26 junio 2008

Grégoire Simpson (3)

Más tarde empezó a quedarse en casa, perdiendo poco a poco toda conciencia de tiempo. Un día se le paró el despertador a las cinco y cuarto y omitió darle cuerda: su bombilla ardía a veces toda la noche; a veces transcurría un día, dos, tres, y hasta una semana entera, sin que saliera de su cuarto como no fuese para ir al wáter al final del pasillo. A veces salía hacia las diez de la noche y regresaba a la mañana siguiente, inalterable, sin acusar en absoluto la falta de descanso; iba a ver películas a cines cochambrosos de los grandes bulevares que apestaban a desinfectante; vagabundeaba por los cafés abiertos toda las noche, pasando horas en los billares eléctricos o siguiendo con mirada torva por encima de un café percolador a juerguistas achispados, borrachos tristes, carniceros obesos, marinos y prostitutas.

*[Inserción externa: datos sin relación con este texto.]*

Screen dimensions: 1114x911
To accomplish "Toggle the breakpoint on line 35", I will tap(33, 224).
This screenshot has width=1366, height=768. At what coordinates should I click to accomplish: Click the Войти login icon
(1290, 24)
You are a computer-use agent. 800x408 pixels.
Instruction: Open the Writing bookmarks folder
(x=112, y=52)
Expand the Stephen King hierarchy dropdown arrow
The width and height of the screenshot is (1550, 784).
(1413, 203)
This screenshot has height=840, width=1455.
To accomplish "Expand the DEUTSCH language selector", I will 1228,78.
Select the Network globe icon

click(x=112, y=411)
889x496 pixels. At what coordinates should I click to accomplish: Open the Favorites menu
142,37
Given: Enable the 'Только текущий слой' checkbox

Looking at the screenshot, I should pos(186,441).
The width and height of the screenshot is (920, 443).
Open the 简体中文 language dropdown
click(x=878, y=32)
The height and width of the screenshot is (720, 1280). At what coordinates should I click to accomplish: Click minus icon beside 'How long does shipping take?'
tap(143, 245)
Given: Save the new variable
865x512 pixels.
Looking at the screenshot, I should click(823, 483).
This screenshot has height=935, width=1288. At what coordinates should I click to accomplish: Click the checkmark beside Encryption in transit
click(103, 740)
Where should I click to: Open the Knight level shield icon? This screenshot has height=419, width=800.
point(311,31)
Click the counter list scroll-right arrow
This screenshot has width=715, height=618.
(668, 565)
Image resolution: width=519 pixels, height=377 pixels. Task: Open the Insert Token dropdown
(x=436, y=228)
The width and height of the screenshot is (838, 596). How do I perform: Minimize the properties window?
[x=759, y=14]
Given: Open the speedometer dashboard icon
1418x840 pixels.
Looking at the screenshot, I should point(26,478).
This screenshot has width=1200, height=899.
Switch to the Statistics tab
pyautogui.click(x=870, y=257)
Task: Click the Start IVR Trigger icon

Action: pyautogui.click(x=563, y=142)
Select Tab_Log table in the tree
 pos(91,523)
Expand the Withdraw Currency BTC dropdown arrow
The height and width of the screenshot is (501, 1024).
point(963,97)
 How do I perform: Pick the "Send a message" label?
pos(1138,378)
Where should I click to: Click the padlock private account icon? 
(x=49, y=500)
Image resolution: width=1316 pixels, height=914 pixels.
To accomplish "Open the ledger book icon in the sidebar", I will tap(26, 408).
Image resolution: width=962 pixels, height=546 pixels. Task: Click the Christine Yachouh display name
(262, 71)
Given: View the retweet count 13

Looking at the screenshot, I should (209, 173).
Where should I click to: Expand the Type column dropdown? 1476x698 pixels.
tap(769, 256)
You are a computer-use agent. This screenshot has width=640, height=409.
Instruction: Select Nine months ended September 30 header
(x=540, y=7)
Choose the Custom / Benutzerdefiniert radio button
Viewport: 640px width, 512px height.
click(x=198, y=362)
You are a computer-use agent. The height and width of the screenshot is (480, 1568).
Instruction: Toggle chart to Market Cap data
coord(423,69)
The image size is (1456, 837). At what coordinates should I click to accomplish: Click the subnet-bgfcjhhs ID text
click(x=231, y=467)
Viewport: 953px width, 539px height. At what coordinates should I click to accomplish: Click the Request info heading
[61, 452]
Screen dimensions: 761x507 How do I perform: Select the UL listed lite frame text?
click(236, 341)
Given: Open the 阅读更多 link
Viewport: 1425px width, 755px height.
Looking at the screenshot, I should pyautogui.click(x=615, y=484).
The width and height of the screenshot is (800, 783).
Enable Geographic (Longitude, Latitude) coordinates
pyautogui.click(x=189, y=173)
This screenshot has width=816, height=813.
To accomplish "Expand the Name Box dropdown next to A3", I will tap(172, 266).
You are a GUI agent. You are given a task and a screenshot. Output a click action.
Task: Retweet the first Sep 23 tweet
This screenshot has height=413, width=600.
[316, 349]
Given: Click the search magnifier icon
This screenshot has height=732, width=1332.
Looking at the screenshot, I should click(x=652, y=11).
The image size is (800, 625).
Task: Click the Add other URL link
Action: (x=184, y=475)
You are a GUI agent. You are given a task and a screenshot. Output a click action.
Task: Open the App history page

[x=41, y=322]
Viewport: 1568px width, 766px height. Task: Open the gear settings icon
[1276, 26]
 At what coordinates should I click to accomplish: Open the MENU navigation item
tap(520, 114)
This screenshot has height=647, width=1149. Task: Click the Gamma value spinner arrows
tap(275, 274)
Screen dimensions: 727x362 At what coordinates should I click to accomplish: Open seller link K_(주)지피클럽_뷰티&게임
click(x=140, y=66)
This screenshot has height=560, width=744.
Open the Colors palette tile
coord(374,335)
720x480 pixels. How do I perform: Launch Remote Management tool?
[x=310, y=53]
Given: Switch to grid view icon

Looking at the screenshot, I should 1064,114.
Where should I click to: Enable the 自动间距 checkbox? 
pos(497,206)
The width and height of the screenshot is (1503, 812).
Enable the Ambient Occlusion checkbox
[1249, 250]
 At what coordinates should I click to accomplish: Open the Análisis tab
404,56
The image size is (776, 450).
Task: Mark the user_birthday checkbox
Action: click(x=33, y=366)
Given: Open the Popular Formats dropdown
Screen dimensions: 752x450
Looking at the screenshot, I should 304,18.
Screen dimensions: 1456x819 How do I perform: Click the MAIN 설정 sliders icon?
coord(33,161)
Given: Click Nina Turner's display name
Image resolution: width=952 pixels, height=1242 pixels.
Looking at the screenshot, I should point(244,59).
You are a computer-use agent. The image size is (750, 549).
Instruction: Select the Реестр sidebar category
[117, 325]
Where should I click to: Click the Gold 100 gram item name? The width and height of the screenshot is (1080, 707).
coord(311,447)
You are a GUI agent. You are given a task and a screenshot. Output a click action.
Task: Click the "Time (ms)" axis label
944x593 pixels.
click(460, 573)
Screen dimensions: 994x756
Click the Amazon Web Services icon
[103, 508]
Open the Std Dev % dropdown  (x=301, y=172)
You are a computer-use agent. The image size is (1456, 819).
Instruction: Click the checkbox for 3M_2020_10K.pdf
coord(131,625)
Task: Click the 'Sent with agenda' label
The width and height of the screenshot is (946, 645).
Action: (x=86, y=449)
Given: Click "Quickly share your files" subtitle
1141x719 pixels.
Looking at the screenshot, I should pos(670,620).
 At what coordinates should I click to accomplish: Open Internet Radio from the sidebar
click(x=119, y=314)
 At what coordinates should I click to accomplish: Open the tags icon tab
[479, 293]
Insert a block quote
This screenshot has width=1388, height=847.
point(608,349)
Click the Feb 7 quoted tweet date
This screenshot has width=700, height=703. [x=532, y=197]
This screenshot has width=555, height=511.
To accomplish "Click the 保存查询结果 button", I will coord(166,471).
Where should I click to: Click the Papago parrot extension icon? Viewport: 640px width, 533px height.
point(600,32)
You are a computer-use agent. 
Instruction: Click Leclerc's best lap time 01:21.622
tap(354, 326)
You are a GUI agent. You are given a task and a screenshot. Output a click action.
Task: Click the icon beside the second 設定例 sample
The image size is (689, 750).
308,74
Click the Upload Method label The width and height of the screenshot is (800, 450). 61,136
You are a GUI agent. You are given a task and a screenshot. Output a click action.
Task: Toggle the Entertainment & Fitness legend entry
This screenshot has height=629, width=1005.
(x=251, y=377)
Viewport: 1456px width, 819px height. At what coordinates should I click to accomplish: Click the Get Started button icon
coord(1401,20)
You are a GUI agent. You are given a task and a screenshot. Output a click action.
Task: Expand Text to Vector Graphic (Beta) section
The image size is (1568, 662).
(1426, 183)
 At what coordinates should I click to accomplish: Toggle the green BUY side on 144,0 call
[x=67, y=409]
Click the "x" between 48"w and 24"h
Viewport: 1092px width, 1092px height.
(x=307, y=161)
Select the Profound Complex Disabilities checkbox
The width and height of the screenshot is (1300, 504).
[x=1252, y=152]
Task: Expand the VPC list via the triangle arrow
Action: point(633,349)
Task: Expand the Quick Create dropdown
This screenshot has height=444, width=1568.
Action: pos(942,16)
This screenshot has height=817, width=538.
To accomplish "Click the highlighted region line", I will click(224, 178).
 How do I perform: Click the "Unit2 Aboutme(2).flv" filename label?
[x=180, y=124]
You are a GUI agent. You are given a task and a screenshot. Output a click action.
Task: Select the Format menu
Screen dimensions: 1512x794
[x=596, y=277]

En los últimos seis meses no volvió a salir prácticamente de su cuarto. De vez en cuando se asomaba por la panadería de la calle Léon-Just (que en aquellos tiempos casi todo el mundo llamaba aún calle Roussel); dejaba en la placa de vidrio del mostrador una moneda de veinte céntimos y si la panadera levantaba hacia él una mirada interrogativa -cosa que al principio ocurrió algunas veces-, se contentaba con mover la cabeza, señalando las barras de pan colocadas en sus canastas de mimbre mientras con la mano izquierda hacía una especie de movimiento de tijera que significaba que sólo quería media.
No dirigía la palabra a nadie y cuando le hablaban respondía con una especie de gruñido sordo que quitaba las ganas de entablar cualquier conversación. De vez en cuando abría un poco la puerta de su cuarto para ver si había alguien en la pica del agua del rellano antes de salir a llenar el barreño de plástico rosa.